Tôt le matin du 16 août 2014, durant les heures de noirceur, un aéronef Piper PA-31 exploité par Atlantic Charters rentrait à Grand Manan en provenance de Saint John, au Nouveau-Brunswick, après avoir effectué un vol aéromédical. Il y avait deux pilotes, un technicien ambulancier paramédical et une infirmière à bord. Durant une deuxième tentative d'atterrissage sur la piste 24, l'aéronef a heurté une route à environ 1500 pieds de la piste d'atterrissage, a poursuivi sa course à travers 100 pieds de broussailles, a rebondi brièvement, puis a heurté le relief à environ 1000 pieds du seuil de la piste. L'aéronef a été détruit.
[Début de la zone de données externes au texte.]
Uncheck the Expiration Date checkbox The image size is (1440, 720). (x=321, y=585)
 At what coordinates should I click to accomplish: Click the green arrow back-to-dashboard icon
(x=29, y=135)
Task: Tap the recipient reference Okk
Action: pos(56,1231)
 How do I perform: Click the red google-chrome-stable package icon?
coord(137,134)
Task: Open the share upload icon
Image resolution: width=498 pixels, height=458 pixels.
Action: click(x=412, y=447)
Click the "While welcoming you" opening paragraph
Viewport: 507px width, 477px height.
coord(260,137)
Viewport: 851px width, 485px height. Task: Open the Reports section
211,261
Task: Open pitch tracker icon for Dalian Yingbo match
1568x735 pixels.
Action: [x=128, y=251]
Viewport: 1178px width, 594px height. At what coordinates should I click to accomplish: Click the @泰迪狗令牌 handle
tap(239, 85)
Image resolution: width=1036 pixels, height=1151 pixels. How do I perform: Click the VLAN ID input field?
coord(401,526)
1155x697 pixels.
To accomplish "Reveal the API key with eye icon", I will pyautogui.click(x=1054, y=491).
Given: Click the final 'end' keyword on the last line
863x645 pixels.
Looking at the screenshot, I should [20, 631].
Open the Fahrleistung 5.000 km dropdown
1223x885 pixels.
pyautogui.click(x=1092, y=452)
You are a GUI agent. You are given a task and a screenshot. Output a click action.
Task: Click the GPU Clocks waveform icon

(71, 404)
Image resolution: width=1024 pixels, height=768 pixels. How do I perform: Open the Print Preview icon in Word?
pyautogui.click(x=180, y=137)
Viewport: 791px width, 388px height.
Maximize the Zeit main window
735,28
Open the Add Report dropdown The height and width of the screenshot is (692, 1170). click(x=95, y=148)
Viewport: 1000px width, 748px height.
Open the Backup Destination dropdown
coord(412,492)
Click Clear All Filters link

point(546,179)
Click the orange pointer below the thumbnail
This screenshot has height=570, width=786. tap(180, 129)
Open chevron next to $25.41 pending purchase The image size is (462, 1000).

L'enquête a permis de déterminer que les conditions météorologiques pendant les deux approches ont probablement empêché le commandant de bord d'établir le contact visuel dont il avait besoin pour atterrir en toute sécurité. Pour des raisons qui demeurent inconnues, le commandant de bord a amorcé une descente abrupte à 0,56 milles marins du seuil de la piste et n'a pas corrigé cette situation avant qu'il ne soit trop tard; l'aéronef a heurté le relief avant d'atteindre la piste d'atterrissage. Les accidents à l'approche et à l'atterrissage figurent sur la Liste de surveillance du BST.
Toujours selon l'enquête, comme il n'y avait qu'un seul casque d'écoute à bord, l'équipage de conduite n'a pu partager une même conscience de la situation. La compagnie n'avait donné aucune formation officielle sur la gestion des ressources de l'équipage (CRM) et la réglementation ne l'exigeait pas. Dans sa recommandation A09-02, le BST a demandé que les pilotes reçoivent une formation CRM, car les pilotes qui ne la suivent pas risquent de ne pas savoir comment éviter ou atténuer les situations anormales durant un vol.
L'enquête a également permis de déterminer que les activités de surveillance de Transport Canada (TC) n'avaient pas permis de constater les écarts dans les pratiques d'exploitation de la compagnie liées à la masse et au centrage, et au maintien de la navigabilité. Si TC n'adopte pas une approche équilibrée qui combine des inspections approfondies de la conformité et des vérifications des processus de gestion de la sécurité, on risque de ne pas cerner les pratiques non sécuritaires. Cela fait ressortir un autre enjeu sur la Liste de surveillance du BST : la gestion de la sécurité et surveillance.
L'aéronef n'était pas équipé d'un enregistreur de données de vol ni d'un enregistreur de conversations de poste de pilotage, et la réglementation ne l'exigeait pas. Or, comme l'a fait valoir le BST dans une recommandation antérieure A13-01, les données provenant de systèmes légers d'enregistrement des données de vol auraient pu fournir de l'information utile aux enquêteurs et les aider à cerner des lacunes de sécurité.
Le BST est un organisme indépendant qui mène des enquêtes sur des événements de transport aérien, ferroviaire, maritime et pipelinier. Son seul but est de promouvoir la sécurité des transports. Le Bureau n'est pas habilité à attribuer ni à déterminer les responsabilités civiles ou pénales.